In the desire to be accommodating and helpful, managers look at how to ease the burden on a newly returned parent. One obvious way this manifests itself is to assume that a new parent won’t want a demanding or high-profile piece of work or project when they return. Often this is regardless of the working style and ability of the person before they became a parent.  From a manager’s perspective, they are shielding the new parent from a potentially demanding workload, but this assumption has several implications and possible repercussions.

  • Much of the hard part of returning to work is getting there at all – the myriad of logistical, financial and emotional hoops that parents jump through to facilitate coming to work mean it is not a decision taken lightly. For many parents, this Herculean effort is only worthwhile if, when they get to work it is interesting, stimulating and ultimately rewarding. Therefore, by shielding parents from high-profile work, a manager is potentially making the effort it has taken to get there in the first place seem somewhat futile.
  • For many parents, work is a way of reconnecting with an important part of their identity and they may relish the chance to be their ‘old-self’ during the working day, immersed in a world away from nappies and nursery rhymes. By removing work that is perceived to be too demanding (but ultimately more rewarding), a manager could well be contributing to the identity loss that many parents feel.
  • At worst, if a manager unilaterally decides to ‘shield’ a new parent from demanding work it can be perceived by the parent that their manager has lost faith in their ability. Many parents experience a loss of confidence when they return to work and this is likely to exacerbate if the signal they receive from their manager is that they are somehow no longer ‘up to the job’. However well-intentioned, the result can reinforce any self-doubt the parent may have already been feeling.
  • The assumption that someone working flexibly won’t want a high-profile project reinforces the belief that there is only one version of success. Confusing presenteeism with ambition or ability removes the opportunity to create role models who are working in different ways and ultimately undermines efforts to increase diversity throughout an organisation.
  • Higher profile projects help with exposure and success in one project tends to lead to other opportunities and ultimately chances of career progression. Therefore, by reducing the exposure a new parent can gain (on top of what might be a lengthy period of absence), a manager may be creating a negative cycle that damages the self-belief and career progression chances of the parents in their team.

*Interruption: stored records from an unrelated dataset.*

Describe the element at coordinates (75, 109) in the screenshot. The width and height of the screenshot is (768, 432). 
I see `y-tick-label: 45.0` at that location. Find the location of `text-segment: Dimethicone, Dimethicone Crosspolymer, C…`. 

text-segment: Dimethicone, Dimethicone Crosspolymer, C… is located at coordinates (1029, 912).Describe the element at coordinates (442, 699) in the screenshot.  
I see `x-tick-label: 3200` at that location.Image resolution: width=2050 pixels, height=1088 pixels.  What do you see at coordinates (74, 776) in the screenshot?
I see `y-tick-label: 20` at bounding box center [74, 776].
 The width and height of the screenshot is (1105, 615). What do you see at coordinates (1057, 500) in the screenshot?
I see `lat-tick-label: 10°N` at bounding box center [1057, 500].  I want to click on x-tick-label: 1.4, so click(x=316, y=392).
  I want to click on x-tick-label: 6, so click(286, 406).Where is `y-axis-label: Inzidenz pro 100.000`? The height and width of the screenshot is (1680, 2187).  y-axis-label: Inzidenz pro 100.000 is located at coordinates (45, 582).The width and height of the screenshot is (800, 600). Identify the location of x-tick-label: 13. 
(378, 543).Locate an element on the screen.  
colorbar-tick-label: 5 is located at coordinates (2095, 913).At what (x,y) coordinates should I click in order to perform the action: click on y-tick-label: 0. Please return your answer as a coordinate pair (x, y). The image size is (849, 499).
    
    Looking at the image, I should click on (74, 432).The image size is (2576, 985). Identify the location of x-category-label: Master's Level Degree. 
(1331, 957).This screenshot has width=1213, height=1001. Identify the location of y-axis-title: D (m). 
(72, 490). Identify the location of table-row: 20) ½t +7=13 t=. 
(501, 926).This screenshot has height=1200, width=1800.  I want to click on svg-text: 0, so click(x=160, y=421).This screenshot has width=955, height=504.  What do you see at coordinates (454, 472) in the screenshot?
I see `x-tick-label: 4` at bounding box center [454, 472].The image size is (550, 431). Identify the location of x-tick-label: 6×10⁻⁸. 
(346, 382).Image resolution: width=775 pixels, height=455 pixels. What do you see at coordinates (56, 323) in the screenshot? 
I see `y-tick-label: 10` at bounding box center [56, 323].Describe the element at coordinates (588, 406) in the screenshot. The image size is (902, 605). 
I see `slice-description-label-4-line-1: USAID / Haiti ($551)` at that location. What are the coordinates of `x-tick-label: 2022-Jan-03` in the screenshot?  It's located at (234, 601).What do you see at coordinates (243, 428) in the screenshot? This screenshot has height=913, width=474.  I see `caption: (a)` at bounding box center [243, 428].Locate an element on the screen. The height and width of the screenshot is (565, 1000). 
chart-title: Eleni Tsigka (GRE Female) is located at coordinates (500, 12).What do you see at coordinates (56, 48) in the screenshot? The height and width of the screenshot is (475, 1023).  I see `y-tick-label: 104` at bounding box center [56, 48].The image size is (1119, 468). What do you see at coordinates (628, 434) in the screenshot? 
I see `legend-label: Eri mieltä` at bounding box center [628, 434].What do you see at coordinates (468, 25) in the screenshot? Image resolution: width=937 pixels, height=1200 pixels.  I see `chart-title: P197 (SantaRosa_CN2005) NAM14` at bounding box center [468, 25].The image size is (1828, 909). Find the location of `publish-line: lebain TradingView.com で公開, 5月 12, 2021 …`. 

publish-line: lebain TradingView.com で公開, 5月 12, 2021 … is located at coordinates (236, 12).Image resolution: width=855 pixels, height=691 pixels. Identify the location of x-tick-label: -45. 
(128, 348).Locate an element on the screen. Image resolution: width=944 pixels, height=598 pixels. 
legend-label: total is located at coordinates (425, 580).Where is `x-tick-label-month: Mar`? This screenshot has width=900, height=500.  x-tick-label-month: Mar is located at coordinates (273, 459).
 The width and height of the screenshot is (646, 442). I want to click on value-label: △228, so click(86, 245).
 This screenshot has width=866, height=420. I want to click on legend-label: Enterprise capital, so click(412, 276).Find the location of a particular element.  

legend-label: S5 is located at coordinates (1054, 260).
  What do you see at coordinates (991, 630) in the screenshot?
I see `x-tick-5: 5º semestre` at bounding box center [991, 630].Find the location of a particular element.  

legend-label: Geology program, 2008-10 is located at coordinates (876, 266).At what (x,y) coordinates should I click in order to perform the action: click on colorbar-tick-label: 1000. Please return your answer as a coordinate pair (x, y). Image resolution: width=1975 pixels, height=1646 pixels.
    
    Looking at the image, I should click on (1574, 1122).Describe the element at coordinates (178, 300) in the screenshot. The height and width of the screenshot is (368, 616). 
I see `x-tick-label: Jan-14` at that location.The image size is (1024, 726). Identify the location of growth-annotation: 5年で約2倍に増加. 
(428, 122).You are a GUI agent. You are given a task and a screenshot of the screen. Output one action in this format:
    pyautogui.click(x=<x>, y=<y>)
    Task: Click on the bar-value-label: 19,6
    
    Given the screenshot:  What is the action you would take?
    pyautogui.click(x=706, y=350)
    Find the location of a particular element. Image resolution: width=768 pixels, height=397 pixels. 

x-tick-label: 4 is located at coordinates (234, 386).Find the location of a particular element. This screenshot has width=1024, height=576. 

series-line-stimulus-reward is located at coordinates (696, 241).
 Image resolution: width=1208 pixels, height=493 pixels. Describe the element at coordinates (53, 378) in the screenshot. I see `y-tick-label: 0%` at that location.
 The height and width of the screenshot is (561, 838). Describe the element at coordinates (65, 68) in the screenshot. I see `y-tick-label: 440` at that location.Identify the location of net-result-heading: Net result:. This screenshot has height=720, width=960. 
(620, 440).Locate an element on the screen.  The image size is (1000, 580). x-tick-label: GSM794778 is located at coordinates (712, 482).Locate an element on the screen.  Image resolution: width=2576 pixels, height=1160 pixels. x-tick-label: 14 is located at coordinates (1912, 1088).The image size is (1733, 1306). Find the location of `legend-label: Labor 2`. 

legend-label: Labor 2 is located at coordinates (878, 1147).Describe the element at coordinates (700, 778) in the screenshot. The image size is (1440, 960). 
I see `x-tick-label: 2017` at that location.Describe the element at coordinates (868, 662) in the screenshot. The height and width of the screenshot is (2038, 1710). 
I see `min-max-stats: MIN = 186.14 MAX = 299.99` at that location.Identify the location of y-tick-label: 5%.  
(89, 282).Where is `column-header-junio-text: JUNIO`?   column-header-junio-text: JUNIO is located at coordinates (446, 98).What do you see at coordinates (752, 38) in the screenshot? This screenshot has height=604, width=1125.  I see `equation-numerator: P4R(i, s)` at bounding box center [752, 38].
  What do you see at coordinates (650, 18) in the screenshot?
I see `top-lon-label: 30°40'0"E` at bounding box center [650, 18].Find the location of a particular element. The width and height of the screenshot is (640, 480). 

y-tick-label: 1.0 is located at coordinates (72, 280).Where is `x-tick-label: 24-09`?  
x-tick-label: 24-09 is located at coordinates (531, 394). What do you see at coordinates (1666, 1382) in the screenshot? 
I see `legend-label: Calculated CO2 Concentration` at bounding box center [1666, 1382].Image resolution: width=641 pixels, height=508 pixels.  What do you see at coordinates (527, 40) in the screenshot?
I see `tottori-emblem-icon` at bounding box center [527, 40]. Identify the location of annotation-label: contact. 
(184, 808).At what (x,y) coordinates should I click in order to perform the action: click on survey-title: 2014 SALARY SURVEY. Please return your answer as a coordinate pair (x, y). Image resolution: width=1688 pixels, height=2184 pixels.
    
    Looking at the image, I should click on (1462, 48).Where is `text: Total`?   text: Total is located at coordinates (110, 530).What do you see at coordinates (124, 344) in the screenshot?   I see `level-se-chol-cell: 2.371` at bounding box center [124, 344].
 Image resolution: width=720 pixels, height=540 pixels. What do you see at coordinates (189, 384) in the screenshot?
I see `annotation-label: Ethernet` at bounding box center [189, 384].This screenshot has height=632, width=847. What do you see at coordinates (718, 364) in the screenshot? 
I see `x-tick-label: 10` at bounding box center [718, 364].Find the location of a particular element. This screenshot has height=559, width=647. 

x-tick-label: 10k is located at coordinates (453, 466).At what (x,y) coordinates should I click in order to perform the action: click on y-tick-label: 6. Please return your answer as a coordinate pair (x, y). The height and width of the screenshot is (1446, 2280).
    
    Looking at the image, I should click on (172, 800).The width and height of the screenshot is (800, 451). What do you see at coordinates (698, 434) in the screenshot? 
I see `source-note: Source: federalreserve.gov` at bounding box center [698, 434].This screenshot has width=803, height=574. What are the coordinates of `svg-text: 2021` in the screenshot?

As mentioned, rarely do we meet a manager who is openly hostile to having working parents in their team, but the ‘killing with kindness’ tendency is something we do encounter.  Our advice is for managers to set aside their own assumptions and actively discuss with an individual their preferences. For some parents a return to work is overwhelming and they need a period of adjustment but for many others, work provides a vital part of their identity and becoming a parent can kickstart a real drive to succeed.

As the nature of work changes, perhaps the greatest kindness a manager can show their team is championing many different versions of success and demonstrating through their actions the vital role they play in ensuring that becoming a parent is not a barrier to progress.